# WHAT THE TASK ASKS
Beginning with the line that holds "Given: Tap the home indicator bar", set down each line of the data below through the very last, exactly as given, and nothing beyond that.

>>>

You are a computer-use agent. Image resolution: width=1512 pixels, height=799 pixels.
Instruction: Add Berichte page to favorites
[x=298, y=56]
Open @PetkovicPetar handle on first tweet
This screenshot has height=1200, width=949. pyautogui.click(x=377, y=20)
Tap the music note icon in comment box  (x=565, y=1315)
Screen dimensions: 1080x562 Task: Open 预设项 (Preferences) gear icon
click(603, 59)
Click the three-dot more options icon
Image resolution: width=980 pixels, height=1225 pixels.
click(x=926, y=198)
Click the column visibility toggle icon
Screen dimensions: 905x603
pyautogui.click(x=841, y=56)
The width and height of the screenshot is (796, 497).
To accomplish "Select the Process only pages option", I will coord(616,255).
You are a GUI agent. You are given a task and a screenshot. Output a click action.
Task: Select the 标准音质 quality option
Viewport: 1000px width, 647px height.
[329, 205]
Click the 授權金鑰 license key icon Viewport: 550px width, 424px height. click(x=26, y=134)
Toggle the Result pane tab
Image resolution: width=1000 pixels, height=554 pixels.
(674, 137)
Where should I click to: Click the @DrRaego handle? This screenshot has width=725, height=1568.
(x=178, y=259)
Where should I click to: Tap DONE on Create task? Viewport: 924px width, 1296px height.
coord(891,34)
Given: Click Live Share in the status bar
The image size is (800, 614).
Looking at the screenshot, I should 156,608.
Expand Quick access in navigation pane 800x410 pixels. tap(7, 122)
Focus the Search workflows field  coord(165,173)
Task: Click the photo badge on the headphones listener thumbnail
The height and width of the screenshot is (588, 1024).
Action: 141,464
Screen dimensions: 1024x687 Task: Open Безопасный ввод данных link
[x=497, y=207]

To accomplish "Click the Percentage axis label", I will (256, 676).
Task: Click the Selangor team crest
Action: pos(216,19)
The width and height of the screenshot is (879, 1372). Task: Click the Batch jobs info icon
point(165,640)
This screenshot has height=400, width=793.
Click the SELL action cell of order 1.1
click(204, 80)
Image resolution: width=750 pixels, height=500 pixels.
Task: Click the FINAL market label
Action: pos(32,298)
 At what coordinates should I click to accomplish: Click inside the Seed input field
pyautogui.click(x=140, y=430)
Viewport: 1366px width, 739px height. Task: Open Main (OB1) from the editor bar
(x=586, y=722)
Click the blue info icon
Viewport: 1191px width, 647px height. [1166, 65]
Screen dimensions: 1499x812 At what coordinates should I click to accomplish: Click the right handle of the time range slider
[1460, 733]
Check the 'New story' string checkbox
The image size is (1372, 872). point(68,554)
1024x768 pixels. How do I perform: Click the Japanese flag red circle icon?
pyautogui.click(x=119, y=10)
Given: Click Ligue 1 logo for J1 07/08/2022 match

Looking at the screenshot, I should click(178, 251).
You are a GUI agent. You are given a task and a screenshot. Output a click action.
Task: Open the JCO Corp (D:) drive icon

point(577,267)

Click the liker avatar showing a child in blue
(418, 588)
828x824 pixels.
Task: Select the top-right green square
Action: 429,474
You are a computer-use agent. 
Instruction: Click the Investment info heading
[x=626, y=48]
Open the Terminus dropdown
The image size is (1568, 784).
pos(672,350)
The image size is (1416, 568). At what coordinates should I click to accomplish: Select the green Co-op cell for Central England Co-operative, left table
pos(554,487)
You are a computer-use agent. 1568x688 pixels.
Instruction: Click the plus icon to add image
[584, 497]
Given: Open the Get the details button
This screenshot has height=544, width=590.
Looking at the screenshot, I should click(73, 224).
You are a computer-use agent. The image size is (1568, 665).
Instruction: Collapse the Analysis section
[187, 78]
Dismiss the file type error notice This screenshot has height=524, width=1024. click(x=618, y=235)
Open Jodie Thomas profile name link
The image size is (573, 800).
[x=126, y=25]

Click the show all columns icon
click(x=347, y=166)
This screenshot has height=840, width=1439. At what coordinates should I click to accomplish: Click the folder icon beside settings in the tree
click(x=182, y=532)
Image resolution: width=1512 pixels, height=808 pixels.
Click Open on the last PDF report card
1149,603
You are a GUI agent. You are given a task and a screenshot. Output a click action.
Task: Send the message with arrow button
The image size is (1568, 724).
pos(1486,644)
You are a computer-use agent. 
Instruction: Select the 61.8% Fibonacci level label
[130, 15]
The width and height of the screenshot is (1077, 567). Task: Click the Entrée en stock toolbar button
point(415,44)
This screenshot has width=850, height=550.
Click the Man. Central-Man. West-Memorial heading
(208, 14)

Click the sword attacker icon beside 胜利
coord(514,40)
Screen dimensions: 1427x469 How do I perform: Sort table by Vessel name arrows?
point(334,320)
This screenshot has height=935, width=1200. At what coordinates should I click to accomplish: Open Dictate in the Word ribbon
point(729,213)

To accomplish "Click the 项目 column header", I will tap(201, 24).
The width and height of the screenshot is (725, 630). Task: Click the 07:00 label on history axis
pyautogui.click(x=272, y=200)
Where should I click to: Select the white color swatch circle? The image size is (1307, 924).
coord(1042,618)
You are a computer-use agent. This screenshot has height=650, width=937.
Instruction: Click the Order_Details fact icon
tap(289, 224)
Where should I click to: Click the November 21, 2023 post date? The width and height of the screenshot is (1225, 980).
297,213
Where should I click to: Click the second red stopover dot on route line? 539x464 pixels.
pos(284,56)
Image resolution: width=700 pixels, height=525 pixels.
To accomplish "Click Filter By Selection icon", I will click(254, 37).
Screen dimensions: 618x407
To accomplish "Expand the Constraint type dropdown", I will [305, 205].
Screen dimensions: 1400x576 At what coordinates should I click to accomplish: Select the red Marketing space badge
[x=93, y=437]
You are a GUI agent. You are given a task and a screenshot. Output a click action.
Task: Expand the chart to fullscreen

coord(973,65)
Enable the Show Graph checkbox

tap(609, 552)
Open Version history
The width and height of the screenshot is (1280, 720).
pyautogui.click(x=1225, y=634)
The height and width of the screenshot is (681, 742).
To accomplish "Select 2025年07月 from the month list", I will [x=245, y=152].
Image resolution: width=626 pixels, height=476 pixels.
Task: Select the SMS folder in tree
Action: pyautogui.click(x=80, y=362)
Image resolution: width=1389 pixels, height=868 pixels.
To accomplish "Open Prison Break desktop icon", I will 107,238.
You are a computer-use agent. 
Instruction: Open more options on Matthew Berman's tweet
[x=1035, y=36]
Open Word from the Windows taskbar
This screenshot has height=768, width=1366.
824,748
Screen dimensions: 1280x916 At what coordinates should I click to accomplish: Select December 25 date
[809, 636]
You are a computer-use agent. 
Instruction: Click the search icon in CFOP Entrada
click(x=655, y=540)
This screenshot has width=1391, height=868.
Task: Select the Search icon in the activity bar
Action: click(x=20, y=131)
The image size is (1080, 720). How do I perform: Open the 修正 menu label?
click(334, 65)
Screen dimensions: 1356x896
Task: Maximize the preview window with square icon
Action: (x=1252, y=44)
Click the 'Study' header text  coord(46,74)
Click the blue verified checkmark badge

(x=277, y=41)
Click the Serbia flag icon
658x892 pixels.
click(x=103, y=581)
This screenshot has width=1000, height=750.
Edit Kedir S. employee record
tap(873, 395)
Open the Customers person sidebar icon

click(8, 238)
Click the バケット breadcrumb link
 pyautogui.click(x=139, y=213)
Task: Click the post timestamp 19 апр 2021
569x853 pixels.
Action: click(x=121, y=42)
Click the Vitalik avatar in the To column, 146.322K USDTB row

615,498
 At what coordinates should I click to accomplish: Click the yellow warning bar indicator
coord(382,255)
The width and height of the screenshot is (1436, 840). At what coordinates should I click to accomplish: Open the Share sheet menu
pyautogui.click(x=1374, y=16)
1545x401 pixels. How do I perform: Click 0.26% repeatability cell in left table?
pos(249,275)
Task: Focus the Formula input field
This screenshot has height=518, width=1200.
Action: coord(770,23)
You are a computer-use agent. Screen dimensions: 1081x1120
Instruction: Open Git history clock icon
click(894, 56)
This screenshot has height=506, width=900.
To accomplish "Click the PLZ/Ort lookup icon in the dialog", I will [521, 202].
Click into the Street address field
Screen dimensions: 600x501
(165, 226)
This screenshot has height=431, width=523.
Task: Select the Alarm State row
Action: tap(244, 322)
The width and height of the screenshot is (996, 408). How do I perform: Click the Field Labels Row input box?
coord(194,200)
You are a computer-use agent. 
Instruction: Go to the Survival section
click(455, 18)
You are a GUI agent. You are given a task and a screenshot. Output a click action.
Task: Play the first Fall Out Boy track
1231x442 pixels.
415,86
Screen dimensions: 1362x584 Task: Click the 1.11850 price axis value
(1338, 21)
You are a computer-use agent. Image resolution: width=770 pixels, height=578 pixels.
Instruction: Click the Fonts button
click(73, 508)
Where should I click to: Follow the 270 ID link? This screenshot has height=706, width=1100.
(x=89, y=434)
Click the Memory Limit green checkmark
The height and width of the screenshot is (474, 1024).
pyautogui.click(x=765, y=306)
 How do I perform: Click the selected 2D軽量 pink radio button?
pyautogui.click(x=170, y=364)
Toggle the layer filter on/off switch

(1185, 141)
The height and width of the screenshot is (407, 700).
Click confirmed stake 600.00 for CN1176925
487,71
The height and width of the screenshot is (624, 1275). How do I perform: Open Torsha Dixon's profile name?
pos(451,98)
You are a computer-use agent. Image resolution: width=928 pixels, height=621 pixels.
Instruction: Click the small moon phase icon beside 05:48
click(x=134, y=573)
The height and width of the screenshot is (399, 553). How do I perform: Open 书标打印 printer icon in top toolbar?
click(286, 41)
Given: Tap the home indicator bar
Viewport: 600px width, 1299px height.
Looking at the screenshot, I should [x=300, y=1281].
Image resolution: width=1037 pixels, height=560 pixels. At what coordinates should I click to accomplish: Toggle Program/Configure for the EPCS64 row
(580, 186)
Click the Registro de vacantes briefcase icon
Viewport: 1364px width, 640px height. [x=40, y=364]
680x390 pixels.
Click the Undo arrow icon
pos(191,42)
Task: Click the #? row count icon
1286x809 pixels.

<<<

# WRITTEN RESPONSE
Given: Tap the home indicator bar
Viewport: 600px width, 1299px height.
Looking at the screenshot, I should [x=300, y=1281].
Image resolution: width=1037 pixels, height=560 pixels. At what coordinates should I click to accomplish: Toggle Program/Configure for the EPCS64 row
(580, 186)
Click the Registro de vacantes briefcase icon
Viewport: 1364px width, 640px height. [x=40, y=364]
680x390 pixels.
Click the Undo arrow icon
pos(191,42)
Task: Click the #? row count icon
1286x809 pixels.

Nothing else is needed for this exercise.